Directions for this task >> All lines from the entries below that contain the string "search" should be copied out.
(Provided entries begins)
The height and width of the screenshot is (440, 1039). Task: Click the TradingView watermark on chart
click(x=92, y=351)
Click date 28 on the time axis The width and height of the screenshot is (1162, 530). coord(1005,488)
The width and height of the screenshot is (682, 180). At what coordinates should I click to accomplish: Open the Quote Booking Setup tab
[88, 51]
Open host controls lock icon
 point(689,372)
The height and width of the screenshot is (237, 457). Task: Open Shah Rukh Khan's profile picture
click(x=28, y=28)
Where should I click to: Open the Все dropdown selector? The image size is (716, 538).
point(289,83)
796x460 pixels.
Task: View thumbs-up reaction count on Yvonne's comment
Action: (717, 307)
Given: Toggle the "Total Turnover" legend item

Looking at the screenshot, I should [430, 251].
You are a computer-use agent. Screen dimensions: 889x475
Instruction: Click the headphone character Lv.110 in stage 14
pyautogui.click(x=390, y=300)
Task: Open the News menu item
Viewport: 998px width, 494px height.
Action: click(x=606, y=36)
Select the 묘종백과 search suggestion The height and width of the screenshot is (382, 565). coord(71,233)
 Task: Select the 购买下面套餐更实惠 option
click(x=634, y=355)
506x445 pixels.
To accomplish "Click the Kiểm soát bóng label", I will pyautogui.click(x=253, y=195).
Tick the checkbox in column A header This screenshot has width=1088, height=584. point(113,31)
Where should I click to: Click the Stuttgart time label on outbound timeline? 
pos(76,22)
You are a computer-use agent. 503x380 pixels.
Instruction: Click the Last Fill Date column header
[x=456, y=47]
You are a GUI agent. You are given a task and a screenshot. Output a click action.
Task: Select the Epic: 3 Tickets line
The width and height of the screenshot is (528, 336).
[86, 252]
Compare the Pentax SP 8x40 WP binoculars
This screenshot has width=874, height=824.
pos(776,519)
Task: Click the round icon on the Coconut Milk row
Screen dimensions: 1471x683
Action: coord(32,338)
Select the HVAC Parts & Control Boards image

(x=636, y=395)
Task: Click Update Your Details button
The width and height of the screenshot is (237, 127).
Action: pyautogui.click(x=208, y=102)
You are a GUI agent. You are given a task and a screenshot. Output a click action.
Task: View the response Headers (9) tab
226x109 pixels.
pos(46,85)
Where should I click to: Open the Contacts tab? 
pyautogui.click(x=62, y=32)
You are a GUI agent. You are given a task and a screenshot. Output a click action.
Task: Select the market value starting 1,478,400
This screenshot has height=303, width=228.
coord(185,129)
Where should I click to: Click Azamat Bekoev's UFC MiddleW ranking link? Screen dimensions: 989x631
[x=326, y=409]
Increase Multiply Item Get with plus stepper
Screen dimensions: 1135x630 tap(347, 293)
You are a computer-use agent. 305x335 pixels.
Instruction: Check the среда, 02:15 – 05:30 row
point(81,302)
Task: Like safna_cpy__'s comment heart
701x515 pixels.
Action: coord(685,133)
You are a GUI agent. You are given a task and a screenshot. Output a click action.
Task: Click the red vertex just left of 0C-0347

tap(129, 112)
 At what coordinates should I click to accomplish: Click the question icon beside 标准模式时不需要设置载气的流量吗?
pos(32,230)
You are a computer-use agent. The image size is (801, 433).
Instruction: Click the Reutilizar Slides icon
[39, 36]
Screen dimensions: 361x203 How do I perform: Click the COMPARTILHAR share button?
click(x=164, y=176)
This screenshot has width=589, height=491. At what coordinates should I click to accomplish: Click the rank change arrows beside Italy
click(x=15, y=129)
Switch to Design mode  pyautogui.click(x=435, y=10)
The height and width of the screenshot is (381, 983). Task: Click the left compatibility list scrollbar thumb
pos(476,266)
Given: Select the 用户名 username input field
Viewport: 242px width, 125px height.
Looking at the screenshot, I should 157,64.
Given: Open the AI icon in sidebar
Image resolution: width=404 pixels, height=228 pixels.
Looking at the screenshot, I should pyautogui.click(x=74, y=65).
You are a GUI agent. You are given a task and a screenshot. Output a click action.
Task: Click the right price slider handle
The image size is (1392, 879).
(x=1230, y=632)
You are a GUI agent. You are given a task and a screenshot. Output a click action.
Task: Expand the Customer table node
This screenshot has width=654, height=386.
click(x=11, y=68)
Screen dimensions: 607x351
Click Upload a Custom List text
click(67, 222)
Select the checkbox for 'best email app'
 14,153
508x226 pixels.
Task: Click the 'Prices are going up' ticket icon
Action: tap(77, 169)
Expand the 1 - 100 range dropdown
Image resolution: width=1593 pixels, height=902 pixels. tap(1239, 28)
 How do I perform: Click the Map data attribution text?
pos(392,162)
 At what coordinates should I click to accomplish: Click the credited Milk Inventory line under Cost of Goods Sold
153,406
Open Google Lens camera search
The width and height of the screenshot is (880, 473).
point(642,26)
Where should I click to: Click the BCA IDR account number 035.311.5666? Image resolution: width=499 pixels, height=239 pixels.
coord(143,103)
(Provided entries ends)
Problem solution >>
Select the 묘종백과 search suggestion The height and width of the screenshot is (382, 565). coord(71,233)
Open Google Lens camera search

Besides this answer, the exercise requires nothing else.